Copy out the lines of the records verbatim, starting at the line containing "What do you see at coordinates (402, 415)" and ending at the line containing "Image resolution: width=971".

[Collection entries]
==================================================
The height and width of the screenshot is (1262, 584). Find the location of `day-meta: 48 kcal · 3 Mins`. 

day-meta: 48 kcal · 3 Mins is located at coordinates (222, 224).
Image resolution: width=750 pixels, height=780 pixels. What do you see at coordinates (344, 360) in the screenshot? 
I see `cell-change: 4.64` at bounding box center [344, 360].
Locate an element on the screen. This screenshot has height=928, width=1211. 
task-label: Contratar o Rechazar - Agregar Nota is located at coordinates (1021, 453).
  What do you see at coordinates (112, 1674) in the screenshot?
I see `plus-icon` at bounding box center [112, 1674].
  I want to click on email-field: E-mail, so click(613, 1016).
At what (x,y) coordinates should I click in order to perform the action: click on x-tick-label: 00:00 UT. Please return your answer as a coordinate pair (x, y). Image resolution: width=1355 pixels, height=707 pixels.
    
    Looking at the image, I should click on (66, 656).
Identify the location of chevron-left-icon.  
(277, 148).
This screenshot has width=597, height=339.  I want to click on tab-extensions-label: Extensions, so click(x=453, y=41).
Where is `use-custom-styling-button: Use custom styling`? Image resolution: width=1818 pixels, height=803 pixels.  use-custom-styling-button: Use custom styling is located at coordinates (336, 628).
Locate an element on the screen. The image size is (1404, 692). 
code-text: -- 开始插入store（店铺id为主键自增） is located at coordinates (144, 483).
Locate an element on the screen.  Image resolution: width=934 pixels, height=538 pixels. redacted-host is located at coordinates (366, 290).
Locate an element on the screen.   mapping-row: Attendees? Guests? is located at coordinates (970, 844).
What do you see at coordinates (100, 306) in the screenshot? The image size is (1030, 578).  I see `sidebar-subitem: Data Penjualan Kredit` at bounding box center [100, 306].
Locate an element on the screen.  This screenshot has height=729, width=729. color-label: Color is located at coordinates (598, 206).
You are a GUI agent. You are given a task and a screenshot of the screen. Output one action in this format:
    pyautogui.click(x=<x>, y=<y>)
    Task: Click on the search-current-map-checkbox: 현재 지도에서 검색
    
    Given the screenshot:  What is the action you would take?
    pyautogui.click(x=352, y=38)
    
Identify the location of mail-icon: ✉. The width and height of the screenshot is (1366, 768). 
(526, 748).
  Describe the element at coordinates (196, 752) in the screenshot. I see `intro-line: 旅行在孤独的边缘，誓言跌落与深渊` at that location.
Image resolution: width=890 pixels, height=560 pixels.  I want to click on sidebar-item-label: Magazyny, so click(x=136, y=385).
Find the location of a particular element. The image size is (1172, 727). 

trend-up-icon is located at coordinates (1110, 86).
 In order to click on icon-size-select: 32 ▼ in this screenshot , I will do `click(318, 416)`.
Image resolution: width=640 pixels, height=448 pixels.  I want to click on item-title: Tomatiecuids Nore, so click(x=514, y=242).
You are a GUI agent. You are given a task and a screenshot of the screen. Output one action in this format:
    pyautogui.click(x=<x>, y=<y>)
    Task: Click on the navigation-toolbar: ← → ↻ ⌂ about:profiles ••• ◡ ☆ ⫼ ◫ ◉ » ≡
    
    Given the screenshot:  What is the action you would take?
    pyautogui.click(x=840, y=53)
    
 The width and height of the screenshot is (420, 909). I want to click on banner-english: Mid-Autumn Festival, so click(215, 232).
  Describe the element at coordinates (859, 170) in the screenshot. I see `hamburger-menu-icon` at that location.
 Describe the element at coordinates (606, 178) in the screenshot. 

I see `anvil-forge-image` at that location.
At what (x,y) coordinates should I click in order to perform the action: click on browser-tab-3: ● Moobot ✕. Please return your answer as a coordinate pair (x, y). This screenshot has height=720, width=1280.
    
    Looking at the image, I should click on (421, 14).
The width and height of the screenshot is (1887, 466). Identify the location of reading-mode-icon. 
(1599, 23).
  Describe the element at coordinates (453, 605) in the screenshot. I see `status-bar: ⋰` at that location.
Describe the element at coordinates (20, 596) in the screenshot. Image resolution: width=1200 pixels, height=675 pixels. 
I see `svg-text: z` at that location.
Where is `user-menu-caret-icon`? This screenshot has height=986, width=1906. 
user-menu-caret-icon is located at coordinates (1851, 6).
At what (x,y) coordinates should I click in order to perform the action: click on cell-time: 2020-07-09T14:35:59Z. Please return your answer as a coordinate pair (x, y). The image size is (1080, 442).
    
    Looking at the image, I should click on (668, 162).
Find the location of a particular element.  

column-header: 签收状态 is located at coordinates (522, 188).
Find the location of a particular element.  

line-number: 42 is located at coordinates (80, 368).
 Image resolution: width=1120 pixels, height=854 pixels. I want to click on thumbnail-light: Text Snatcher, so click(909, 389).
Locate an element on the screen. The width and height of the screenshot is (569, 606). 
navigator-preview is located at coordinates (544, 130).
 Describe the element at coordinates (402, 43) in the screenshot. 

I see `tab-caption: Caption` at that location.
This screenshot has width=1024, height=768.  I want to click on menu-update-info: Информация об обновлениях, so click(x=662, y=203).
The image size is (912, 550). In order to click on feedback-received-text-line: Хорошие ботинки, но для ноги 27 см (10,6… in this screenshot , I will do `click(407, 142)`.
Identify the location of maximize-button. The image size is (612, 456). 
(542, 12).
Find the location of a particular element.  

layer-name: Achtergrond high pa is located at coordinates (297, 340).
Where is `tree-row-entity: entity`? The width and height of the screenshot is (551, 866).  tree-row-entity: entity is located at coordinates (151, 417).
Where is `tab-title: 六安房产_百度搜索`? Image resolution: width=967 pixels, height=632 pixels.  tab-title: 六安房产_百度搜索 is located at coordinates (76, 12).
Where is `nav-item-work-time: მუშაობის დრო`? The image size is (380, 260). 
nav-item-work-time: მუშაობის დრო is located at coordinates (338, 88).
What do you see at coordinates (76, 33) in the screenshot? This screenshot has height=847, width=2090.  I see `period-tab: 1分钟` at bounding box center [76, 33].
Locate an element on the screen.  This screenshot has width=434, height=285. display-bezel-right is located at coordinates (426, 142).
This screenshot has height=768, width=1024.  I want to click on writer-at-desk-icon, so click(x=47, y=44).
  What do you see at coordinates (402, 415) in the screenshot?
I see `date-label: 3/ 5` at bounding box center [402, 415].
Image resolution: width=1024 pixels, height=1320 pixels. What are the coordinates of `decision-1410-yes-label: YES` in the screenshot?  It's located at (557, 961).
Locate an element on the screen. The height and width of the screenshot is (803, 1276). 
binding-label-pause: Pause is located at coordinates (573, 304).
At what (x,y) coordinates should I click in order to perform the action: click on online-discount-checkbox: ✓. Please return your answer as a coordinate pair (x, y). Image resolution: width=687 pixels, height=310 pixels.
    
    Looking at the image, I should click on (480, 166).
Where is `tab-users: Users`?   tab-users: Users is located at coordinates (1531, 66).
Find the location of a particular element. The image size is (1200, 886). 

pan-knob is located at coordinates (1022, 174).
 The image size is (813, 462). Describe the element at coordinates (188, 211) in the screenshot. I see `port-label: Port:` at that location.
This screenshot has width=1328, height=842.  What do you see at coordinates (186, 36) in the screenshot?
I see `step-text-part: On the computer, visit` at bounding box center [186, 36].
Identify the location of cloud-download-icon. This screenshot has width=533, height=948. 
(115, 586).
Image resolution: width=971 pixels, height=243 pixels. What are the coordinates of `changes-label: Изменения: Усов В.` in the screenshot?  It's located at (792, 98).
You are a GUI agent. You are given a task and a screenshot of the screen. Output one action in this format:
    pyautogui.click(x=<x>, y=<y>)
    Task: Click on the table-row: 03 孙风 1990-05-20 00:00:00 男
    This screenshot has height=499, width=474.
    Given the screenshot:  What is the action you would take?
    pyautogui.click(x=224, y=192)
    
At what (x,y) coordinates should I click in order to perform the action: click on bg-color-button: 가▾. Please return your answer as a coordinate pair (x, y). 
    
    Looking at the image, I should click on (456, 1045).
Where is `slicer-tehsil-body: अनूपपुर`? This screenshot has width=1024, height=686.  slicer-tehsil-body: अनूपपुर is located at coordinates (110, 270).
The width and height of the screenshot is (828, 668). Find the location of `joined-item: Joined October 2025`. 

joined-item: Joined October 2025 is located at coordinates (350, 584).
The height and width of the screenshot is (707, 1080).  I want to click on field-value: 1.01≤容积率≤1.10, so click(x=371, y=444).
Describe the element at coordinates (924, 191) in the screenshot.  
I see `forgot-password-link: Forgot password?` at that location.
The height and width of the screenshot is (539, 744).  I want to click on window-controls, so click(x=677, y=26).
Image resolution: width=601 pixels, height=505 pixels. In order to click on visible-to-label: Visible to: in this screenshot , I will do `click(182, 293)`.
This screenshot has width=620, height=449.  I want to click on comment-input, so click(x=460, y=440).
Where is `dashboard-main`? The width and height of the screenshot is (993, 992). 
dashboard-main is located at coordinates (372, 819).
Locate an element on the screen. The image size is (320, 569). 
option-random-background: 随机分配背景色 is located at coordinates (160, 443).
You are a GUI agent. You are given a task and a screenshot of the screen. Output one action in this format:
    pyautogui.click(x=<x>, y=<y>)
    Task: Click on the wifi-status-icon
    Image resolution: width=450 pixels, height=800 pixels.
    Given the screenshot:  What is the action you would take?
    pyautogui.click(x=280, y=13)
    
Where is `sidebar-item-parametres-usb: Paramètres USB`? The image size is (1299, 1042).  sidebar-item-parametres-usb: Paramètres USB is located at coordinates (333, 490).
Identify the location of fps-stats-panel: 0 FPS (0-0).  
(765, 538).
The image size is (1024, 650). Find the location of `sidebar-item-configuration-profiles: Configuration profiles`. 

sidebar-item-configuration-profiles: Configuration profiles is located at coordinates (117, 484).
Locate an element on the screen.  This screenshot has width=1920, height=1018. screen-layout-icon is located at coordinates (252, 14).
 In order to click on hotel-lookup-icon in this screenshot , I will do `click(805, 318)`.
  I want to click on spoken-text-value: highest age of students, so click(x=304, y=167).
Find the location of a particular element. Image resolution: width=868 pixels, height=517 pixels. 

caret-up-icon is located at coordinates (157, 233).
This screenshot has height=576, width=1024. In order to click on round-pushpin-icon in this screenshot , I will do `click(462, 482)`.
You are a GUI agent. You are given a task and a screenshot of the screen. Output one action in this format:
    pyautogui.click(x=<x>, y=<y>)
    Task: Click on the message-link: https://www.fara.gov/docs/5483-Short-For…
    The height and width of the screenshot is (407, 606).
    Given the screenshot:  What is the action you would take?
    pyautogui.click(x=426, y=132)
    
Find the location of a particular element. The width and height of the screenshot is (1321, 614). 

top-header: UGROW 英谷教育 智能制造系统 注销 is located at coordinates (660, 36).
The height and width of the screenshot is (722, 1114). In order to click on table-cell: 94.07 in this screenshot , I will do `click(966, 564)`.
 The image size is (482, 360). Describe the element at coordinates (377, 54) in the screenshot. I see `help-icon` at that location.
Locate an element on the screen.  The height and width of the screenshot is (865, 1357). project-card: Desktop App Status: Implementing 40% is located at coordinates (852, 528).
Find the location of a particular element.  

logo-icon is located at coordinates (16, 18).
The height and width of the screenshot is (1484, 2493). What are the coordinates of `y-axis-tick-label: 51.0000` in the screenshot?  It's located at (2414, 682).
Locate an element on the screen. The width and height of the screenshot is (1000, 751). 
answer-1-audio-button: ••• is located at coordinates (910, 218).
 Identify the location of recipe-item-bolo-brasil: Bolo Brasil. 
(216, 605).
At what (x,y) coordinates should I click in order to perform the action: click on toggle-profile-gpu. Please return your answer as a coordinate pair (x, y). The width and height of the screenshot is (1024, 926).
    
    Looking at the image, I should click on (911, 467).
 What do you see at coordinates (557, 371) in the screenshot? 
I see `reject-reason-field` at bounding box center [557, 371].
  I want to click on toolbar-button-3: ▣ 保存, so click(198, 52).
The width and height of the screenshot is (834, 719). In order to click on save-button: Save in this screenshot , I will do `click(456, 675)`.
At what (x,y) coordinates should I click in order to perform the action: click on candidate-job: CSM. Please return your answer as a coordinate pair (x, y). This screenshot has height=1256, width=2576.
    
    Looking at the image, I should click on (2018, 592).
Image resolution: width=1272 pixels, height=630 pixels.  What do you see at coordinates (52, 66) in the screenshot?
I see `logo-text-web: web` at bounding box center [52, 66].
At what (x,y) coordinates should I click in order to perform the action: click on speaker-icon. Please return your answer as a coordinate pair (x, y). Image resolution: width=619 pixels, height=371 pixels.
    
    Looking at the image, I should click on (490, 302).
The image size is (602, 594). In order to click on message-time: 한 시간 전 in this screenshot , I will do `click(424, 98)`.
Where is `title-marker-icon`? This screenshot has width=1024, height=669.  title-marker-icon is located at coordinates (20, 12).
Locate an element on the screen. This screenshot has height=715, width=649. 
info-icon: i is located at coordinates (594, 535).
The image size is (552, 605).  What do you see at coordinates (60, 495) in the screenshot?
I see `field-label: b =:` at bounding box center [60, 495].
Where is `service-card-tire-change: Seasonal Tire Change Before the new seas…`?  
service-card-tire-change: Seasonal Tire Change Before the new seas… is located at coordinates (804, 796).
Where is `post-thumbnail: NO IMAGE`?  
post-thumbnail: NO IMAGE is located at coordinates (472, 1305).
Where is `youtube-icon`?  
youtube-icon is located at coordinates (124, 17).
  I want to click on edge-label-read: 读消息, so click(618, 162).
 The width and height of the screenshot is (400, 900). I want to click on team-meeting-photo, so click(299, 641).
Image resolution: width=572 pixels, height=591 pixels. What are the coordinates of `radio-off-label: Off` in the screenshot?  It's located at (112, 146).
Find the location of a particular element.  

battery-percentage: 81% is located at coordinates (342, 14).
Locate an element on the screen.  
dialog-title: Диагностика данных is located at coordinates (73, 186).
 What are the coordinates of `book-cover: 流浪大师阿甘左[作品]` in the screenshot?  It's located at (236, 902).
==================================================
§ **Solution for this problem**:
  What do you see at coordinates (402, 415) in the screenshot?
I see `date-label: 3/ 5` at bounding box center [402, 415].
Image resolution: width=1024 pixels, height=1320 pixels. What are the coordinates of `decision-1410-yes-label: YES` in the screenshot?  It's located at (557, 961).
Locate an element on the screen. The height and width of the screenshot is (803, 1276). 
binding-label-pause: Pause is located at coordinates (573, 304).
At what (x,y) coordinates should I click in order to perform the action: click on online-discount-checkbox: ✓. Please return your answer as a coordinate pair (x, y). Image resolution: width=687 pixels, height=310 pixels.
    
    Looking at the image, I should click on (480, 166).
Where is `tab-users: Users`?   tab-users: Users is located at coordinates (1531, 66).
Find the location of a particular element. The image size is (1200, 886). 

pan-knob is located at coordinates (1022, 174).
 The image size is (813, 462). Describe the element at coordinates (188, 211) in the screenshot. I see `port-label: Port:` at that location.
This screenshot has width=1328, height=842.  What do you see at coordinates (186, 36) in the screenshot?
I see `step-text-part: On the computer, visit` at bounding box center [186, 36].
Identify the location of cloud-download-icon. This screenshot has width=533, height=948. 
(115, 586).
Image resolution: width=971 pixels, height=243 pixels. What are the coordinates of `changes-label: Изменения: Усов В.` in the screenshot?  It's located at (792, 98).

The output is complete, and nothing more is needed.